Intimacy begins with the willingness to know and be known by another person. The deeper knowledge goes between people, the deeper the intimacy that can prevail in their relationship. Communication difficulties and desire discrepancies often meet when couples encounter difficult issues with intimacy.

Intimacy

Sometimes people think they’re being intimate when what they have is good sex, and it is true that being sexual with another person usually includes some measure of intimacy. But sex is only one form of physical intimacy, and the body is only one avenue to intimacy. It is possible to be sexually intimate with someone and still neither know the person deeply nor be known by her.

For a relationship to thrive, to provide fulfillment and satisfaction for all parties, and to grow deeper over time, it must have more than physical intimacy. The intimacy of shared experiences, shared thoughts, and shared interests are all important. But most of all a fulfilling partnered relationship must have emotional intimacy.

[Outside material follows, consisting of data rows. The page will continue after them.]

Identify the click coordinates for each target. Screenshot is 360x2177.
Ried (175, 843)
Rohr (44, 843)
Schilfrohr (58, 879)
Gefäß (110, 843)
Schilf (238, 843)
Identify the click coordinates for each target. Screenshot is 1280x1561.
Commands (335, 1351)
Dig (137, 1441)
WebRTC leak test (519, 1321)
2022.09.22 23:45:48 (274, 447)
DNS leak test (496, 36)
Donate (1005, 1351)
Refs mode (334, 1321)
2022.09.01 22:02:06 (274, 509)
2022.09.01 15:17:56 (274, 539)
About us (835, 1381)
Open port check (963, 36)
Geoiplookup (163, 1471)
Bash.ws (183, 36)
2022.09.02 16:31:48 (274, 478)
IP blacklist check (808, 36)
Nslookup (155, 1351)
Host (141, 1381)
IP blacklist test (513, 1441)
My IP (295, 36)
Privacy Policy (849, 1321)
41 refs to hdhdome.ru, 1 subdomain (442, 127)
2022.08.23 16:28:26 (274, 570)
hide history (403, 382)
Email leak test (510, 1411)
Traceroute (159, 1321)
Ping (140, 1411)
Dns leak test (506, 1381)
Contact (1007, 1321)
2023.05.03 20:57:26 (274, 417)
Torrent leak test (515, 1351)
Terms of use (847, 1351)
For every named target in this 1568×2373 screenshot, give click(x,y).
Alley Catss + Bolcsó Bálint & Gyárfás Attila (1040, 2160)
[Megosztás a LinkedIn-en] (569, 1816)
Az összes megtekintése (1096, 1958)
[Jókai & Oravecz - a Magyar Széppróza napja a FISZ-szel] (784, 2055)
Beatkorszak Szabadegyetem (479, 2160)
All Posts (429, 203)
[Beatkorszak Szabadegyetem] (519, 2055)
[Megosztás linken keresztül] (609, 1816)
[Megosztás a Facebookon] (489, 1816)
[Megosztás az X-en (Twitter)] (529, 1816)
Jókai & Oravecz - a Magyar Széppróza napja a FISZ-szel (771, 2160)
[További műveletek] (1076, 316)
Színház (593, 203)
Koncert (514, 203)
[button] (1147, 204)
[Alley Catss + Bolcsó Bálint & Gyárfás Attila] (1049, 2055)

Emotional intimacy is created when people tell the truth about their feelings to one another, and listen carefully to hear the truth in return. Intimacy of this sort can frighten and challenge people because it exposes their deepest selves and makes them vulnerable. It is not necessary to become vulnerable to others in order to survive, or to be partnered in business or casual friendships. But in deeper relationships it is usually necessary simply in order to love and be loved in return.

Mutual loving is what intimacy is really about, whether love takes the form of a romantic and erotic marriage, a deep friendship, or a fulfilling parent-child bond. And even though human beings seem to be born with an innate capacity for all these forms of love, many people become guarded against their own capacities to love and be intimate by the time they become adults.

Fortunately, a lost or damaged capacity to love and be intimate can be regained through the process of learning to trust, and learning to communicate about our deepest feelings. That learning is available in most couples work.